A few years ago, I spotted a Rancilio Silva Machine and grinder on Gumtree for £ 50, which the advert said had "only been used a few times". This was true, but the manufacturing date suggested the items had been put in a cupboard for ten years!

Both worked fine for about a year, when the machine boiler failed. I sourced a replacement boiler, and carefully took the machine apart, but it was incompatible.
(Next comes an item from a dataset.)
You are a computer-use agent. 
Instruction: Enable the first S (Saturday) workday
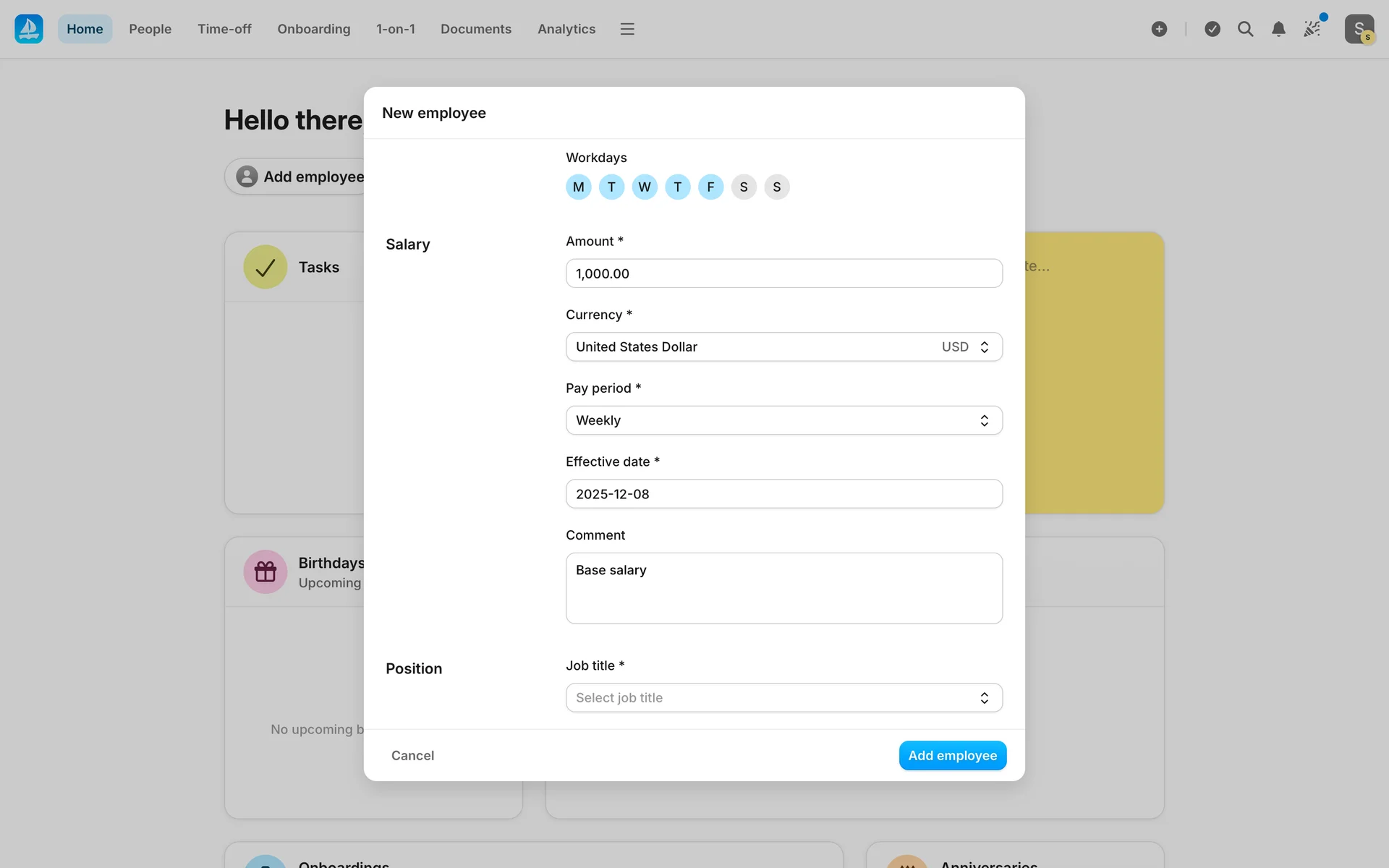pos(744,187)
Loath to throw it away, I advertised it on the forum for "spares or repair" and was surprised at the interest. I did a deal with a forum member and exchanged the dismantled machine for a refurbished Gaggia Tebe, which is still going strong. He congratulated me on not losing a single screw or washer.

Following his expert attention, the Silva was reborn with a PID, and sold on to another forum member. A great eco solution.
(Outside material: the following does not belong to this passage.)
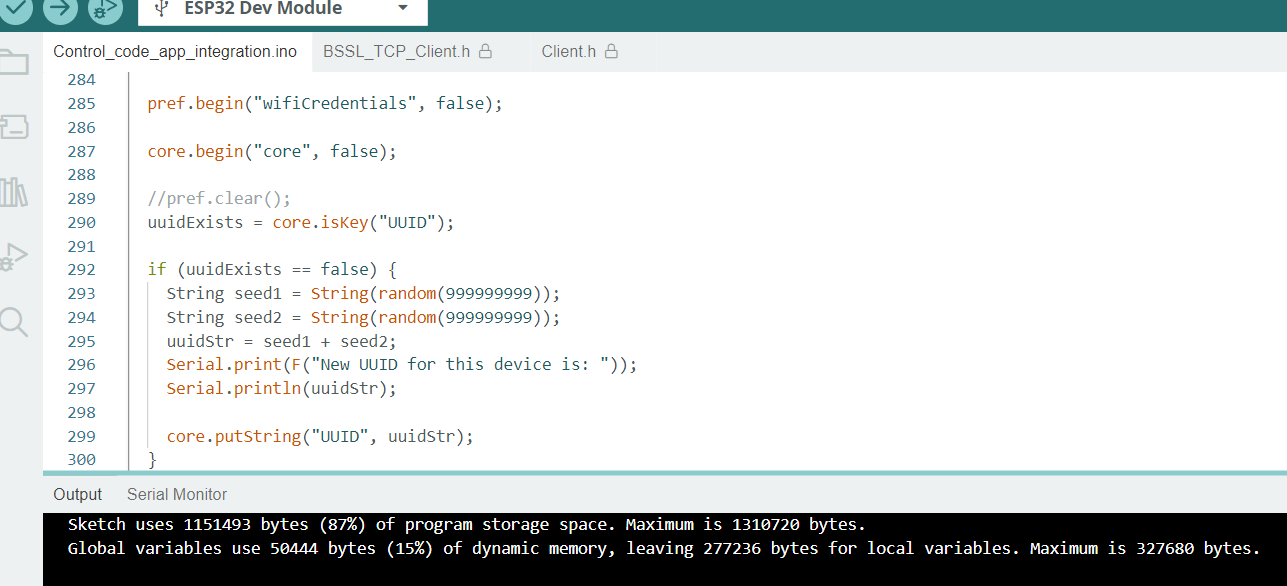
Task: Click the lock icon on the BSSL_TCP_Client.h tab
Action: point(486,51)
I will post a couple of photos separately.


----------



## Pippy (Nov 17, 2012)

Always use a double walled Stainless steel espresso cup


----------



## ashcroc (Oct 28, 2016)

Welcome out of the shadows. I can vaguely remember when my tebe looked that stock!


----------



## Pippy (Nov 17, 2012)

Just froth some UHT skimmed milk. Love the Bodum double walled glass


----------



## Pippy (Nov 17, 2012)

ashcroc said:


> Welcome out of the shadows. I can vaguely remember when my tebe looked that stock!


My wife thinks it looks really cool. Prefers it to the Silva.


----------



## Pippy (Nov 17, 2012)

The Rancilio grinder is really great. Until I got this combo I didn't realise how important it was.

My wife grinds the beans and then uses an Aeropress and Nespresso frother. She's too impatient to wait for me fiddling with the Gaggia.

The Rancilio is a wonderful piece of artisan engineering. Fabricated from bent metal sheet.


----------



## Pippy (Nov 17, 2012)

I picked up this stylish chunk of metal quite cheap ages ago. Been dropped on the floor a few times but does the job for me.


----------



## Pippy (Nov 17, 2012)

I like this online supplier.

Best value I think when you spend enough (£ 25) to get free postage.

And they often have discount offers.


----------



## Pippy (Nov 17, 2012)

Visiting the shop is a special treat when I'm in Bristol


----------



## Pippy (Nov 17, 2012)

My son lives in Melbourne and I went to this in 2017. Amazing. Hipster Central.


----------



## Pippy (Nov 17, 2012)

The roof terrace of Cafe Bu in Carlton, Melbourne. Free water always on tap


----------



## Pippy (Nov 17, 2012)

No I can't do this


----------